Using Shiny to Replicate a Bloomberg Graphics
Leveraging the power of {shiny} for static graphics
December 2019 • 14 minute read
This weeks’s installment of Tidy Tuesday is all about replicating professional plots in R. Inspired by Rafael Irizarry’s post “You can replicate almost any plot with R”, the goal is to take otherwise professional publication-ready plots and make them in R (usually ggplot2).
I was interested in this Tidy Tuesday because some of my past work has been dedicated to creating publication-ready plots. Because the first visualization I ever created was inspired by (a replication of?) this visualization from Bloomberg graphics, I decided to set out on a journey to make that plot as close as possible to the real thing.
The real goal of this week’s Tidy Tuesday is using the data that Rafael posted to create other cool visualizations; I took a slightly different approach to try to recreate another visualization entirely. What follows is an interactive recreation of the visualization above, using Shiny and plotly.
library(ggplot2)
library(ggthemes)
library(dplyr)

— What this exercise asks —
A. In the Tidy Tuesday post, which two tools are used to build the interactive recreation?
B. Summarize the Tidy Tuesday post in two sentences.
C. Reproduce everything from "I was interested" down to "Shiny and plotly." in the Tidy Tuesday post.

— Material —
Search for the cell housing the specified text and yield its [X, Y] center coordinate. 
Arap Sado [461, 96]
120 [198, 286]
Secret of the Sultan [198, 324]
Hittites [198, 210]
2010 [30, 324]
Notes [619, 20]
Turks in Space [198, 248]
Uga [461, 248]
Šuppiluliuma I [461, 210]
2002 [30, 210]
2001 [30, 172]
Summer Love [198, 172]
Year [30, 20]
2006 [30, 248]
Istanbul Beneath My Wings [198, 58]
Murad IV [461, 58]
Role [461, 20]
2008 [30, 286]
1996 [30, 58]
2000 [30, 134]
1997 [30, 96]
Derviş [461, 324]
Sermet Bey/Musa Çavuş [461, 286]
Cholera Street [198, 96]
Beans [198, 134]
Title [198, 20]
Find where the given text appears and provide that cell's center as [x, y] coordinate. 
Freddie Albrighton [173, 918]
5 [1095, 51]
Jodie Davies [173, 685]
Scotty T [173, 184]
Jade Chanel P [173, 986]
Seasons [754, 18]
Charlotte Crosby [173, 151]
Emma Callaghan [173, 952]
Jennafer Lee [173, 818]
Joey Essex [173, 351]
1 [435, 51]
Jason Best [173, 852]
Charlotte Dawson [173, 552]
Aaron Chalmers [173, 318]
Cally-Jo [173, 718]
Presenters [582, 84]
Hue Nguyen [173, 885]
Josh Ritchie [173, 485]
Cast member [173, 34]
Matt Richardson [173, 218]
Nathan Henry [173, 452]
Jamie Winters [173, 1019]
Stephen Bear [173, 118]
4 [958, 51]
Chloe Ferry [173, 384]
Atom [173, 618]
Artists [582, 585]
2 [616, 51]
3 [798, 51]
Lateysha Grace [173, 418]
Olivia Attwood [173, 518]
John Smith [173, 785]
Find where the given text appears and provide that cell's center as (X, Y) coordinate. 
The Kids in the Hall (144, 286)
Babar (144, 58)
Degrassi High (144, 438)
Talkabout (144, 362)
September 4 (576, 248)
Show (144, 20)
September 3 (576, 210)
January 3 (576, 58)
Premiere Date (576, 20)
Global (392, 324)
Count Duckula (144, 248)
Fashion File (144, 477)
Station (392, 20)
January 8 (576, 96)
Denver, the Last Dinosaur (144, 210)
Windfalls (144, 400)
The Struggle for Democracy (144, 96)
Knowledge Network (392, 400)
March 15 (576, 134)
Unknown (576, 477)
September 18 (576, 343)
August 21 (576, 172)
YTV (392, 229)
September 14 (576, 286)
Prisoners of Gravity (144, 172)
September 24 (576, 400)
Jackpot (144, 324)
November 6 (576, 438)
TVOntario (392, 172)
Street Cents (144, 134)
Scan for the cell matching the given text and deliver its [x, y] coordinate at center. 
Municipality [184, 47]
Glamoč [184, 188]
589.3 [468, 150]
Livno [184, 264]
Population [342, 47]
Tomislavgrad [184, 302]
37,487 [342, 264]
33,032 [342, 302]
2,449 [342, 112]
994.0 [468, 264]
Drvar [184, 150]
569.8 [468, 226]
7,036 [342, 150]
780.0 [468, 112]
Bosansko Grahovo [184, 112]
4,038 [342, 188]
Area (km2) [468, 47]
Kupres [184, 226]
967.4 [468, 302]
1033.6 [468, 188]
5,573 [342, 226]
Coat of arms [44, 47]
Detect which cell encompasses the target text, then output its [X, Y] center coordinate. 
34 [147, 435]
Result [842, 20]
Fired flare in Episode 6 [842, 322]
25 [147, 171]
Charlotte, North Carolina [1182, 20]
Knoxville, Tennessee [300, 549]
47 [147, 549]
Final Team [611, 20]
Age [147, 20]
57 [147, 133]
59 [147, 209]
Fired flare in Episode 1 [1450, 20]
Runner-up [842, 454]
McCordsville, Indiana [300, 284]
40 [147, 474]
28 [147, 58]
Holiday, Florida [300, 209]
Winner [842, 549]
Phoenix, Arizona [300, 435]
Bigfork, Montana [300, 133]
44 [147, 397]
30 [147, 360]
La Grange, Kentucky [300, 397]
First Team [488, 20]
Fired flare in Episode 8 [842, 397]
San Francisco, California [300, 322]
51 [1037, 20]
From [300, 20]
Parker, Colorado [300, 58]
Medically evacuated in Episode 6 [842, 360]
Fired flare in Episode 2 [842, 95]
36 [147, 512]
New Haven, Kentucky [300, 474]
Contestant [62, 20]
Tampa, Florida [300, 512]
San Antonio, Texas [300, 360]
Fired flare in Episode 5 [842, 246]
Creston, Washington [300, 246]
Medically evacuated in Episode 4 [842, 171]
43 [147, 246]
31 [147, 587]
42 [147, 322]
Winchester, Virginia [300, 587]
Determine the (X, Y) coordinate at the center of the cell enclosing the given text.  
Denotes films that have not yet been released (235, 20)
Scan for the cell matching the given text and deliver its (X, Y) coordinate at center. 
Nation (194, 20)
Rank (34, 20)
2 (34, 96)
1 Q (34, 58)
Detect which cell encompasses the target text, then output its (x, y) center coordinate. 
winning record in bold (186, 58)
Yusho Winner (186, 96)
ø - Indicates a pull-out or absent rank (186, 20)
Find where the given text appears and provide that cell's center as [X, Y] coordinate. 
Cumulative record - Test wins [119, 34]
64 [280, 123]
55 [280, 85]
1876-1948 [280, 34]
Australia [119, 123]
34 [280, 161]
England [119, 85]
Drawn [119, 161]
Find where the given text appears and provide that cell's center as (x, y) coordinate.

— Results of the exercise —
A. Shiny and plotly.

B. This week's Tidy Tuesday, inspired by Rafael Irizarry's post "You can replicate almost any plot with R," is about recreating professional, publication-ready plots in R. Instead of using the data Rafael posted, the writer sets out to recreate the Bloomberg graphics visualization that inspired the writer's first visualization, making an interactive version with Shiny and plotly.

C.
I was interested in this Tidy Tuesday because some of my past work has been dedicated to creating publication-ready plots. Because the first visualization I ever created was inspired by (a replication of?) this visualization from Bloomberg graphics, I decided to set out on a journey to make that plot as close as possible to the real thing.
The real goal of this week’s Tidy Tuesday is using the data that Rafael posted to create other cool visualizations; I took a slightly different approach to try to recreate another visualization entirely. What follows is an interactive recreation of the visualization above, using Shiny and plotly.